### [WHAT YOU SHOULD DO]
Print every line of the listing below, starting with the line that holds "Click Kevin Durant's verified badge" and going on through the line that holds "This screenshot has height=807, width=1512.", both included, and print nothing else.

[DATA — start]

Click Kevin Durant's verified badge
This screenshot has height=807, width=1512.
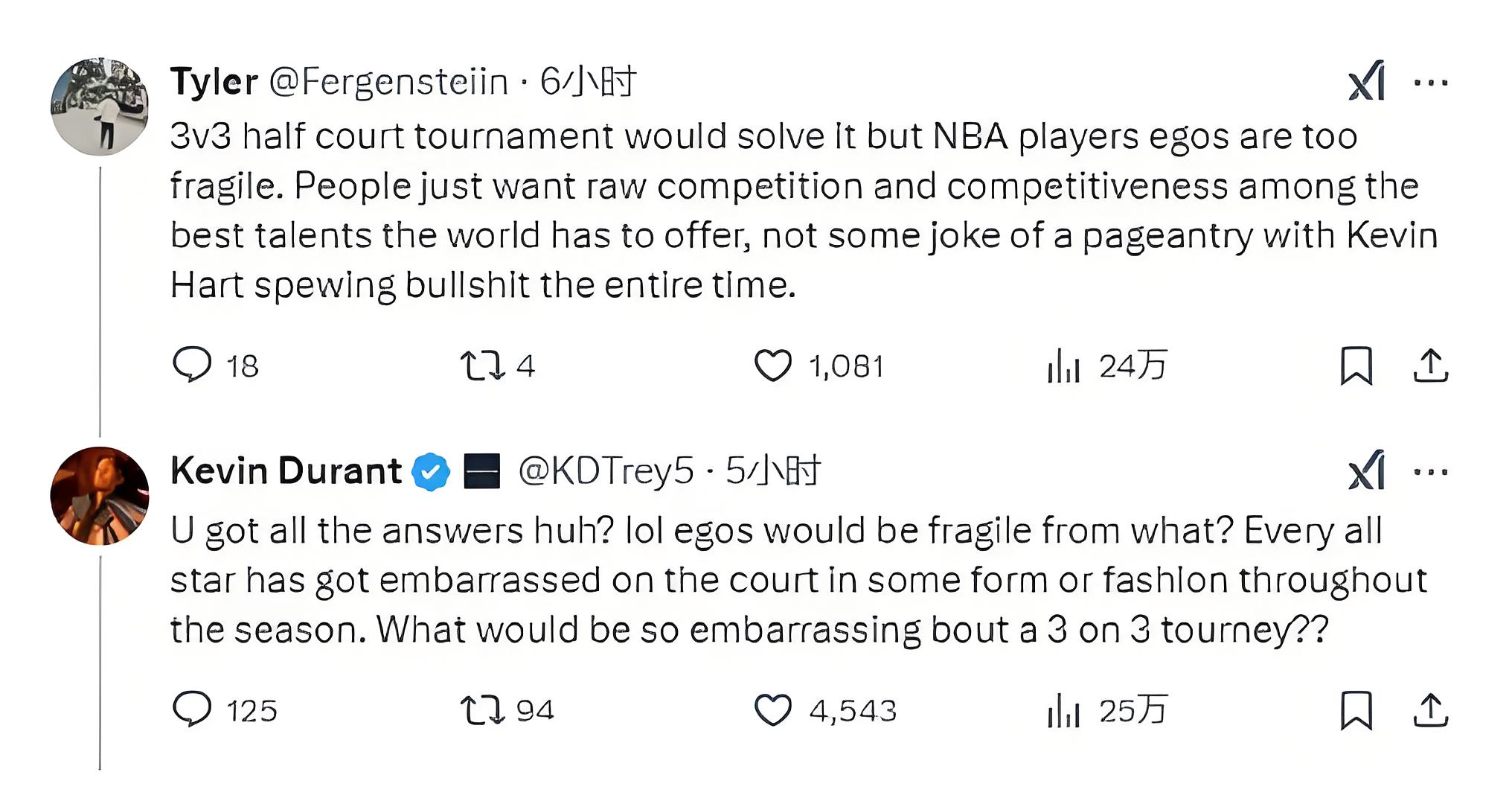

[DATA — finish]
[DATA — start]

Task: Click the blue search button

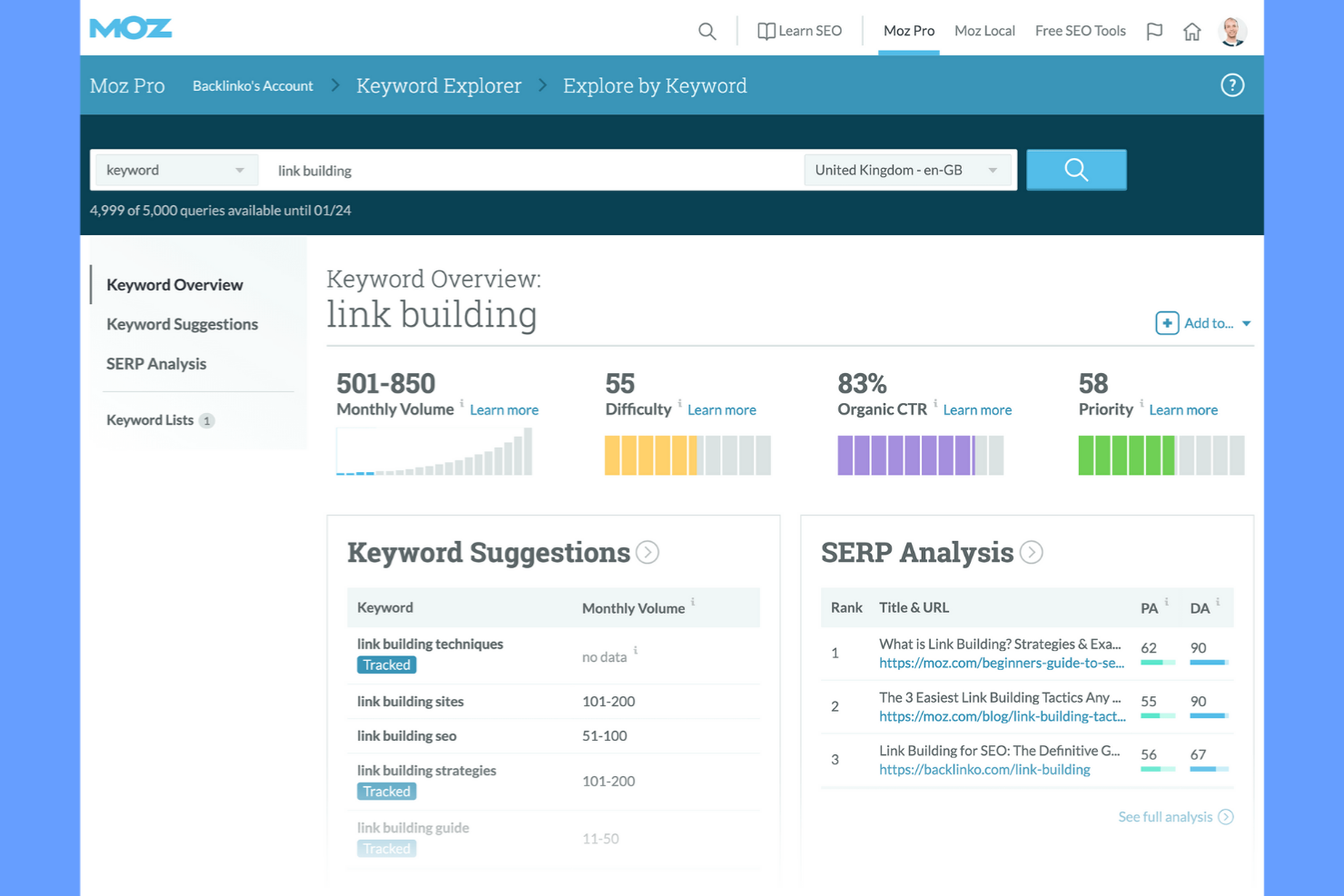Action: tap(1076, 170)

[DATA — finish]
[DATA — start]

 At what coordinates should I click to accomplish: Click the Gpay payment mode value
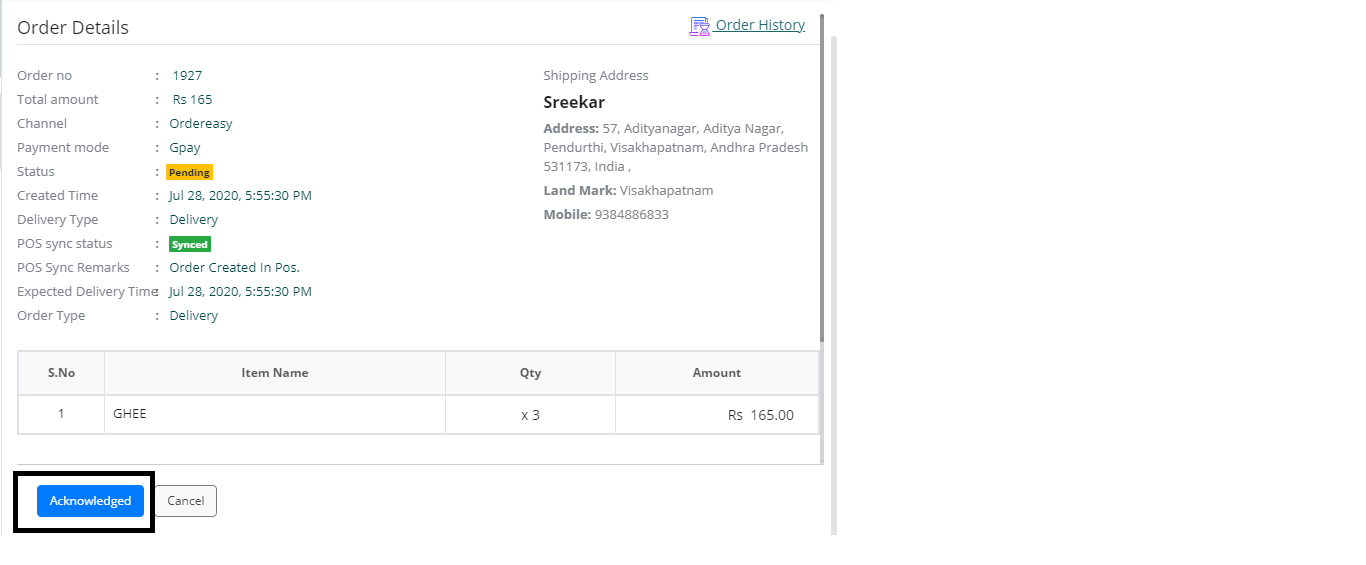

[DATA — finish]

### [THE ANSWER]
Click Kevin Durant's verified badge
This screenshot has height=807, width=1512.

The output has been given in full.